While the point that Pope John Paul II was making in this passage is to justify why openness to life (conception) is key to conjugal love, he has an equally important insight that I would like to emphasize. When people try to characterize God as being “male” or “female,” they are wrong and worse, attempting to shrink God down to a human component, rather than understand that the whole templates and conceptualization of male and female are contained within the infinite expanse of God. John Paul explains this in a way that is very easy to understand here, when he says that God is the source of Male and Female (fatherhood and motherhood) in their image (how they appear) and likeness (what they are like, their qualities, in other words). Pope Benedict has also answered questions on this topic and has too explained that God cannot be thought of as either "male" or "female" in the sense of gender assignment.

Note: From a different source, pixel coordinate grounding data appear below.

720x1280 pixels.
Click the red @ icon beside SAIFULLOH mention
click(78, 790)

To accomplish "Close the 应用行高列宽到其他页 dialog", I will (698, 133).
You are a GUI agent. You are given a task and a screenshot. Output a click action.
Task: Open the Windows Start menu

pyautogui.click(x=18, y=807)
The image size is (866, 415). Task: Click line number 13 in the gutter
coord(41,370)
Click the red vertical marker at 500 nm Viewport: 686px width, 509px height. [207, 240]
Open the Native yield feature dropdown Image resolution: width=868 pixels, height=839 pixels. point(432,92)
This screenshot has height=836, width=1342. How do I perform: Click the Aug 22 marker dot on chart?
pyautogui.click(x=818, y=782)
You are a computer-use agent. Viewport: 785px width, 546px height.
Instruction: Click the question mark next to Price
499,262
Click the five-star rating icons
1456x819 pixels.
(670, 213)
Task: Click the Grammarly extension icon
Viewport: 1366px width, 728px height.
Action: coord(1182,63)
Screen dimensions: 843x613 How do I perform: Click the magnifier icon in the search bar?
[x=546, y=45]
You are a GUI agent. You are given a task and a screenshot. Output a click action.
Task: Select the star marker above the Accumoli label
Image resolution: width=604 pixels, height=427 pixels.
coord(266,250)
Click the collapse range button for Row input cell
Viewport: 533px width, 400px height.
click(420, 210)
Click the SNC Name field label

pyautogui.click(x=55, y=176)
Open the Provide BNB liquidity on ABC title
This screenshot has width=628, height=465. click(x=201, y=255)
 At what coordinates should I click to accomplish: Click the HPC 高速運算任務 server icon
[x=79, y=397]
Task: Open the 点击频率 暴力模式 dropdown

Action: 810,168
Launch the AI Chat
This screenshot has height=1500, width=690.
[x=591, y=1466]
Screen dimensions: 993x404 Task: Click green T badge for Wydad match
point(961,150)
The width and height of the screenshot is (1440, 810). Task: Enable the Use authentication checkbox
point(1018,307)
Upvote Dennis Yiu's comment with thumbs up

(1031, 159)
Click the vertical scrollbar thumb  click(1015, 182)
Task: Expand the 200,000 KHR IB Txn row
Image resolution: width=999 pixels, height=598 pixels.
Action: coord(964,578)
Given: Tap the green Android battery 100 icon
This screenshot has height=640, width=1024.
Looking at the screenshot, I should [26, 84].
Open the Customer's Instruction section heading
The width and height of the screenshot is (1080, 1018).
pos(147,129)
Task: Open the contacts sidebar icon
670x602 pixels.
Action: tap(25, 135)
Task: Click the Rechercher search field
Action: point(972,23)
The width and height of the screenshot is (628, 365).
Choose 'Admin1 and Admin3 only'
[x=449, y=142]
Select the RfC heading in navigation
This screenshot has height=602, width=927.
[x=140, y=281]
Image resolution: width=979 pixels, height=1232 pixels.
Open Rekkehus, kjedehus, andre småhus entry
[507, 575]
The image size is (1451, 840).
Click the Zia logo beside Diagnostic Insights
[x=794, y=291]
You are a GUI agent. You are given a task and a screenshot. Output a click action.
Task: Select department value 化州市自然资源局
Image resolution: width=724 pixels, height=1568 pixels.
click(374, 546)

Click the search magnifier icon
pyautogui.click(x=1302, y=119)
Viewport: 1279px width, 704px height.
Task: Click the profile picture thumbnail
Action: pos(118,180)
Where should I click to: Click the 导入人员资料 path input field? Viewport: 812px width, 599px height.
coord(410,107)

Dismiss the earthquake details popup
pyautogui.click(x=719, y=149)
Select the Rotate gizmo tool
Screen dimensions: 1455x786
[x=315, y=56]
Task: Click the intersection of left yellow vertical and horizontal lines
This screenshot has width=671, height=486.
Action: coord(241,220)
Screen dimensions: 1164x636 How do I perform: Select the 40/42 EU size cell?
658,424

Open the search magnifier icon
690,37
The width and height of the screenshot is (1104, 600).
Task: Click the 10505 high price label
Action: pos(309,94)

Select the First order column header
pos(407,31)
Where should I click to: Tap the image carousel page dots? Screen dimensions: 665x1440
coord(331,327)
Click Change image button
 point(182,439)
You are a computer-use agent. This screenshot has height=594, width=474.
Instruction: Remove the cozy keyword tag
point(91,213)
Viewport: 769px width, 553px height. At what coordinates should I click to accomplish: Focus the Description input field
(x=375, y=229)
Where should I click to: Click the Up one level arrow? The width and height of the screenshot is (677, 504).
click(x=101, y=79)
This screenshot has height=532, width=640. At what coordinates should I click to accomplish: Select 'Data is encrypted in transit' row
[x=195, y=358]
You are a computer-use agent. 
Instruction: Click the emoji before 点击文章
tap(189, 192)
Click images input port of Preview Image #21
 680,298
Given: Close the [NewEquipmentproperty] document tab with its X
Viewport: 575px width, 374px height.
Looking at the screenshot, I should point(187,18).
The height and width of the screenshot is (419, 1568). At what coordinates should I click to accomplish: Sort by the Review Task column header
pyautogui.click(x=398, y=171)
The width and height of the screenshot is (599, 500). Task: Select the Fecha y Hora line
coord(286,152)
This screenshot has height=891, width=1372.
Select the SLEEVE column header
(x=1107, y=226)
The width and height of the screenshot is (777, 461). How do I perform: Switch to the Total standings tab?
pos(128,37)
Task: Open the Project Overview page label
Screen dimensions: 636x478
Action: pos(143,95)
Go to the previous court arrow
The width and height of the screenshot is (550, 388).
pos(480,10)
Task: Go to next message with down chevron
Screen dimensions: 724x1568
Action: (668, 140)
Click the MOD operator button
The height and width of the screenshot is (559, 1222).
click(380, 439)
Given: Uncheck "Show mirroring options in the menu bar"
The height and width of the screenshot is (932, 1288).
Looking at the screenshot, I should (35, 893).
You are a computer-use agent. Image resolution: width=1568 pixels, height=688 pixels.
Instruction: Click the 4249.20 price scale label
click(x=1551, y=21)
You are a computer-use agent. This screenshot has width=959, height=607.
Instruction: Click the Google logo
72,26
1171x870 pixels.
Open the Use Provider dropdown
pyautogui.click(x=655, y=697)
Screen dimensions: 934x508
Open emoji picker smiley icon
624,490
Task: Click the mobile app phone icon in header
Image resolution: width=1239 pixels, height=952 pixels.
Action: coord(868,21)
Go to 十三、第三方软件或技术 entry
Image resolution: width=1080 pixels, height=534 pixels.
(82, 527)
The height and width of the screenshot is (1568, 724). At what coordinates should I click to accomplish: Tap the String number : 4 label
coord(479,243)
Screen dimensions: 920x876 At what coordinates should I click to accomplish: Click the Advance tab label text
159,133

God is infinitely much more than being “male” or “female.” He is the source of both of their patterns, their archetypes, and their reality. This is why those who suffer and who lack one or both parents can turn in confidence to God for paternal or maternal comfort and understanding. God encompasses both realities and so much more. Jesus refers to God as God the Father because Jesus had a mother, the human born Mary, and the father of Jesus was the Holy Spirit sent by God to overshadow Mary. Therefore Christians are correct to emulate Jesus Christ and think of God as God the Father, but this in no way limits the all encompassing reality of God in total. This is one of the many reasons why fallen away, heretical, or, to be charitable, "confused" Christians who try to make God to be female or a mother goddess are totally wrong and are fallen away from the faith of Christianity. A Christian follows Christ's example and as Mary his mother exhorts them, "Do whatever he tells you."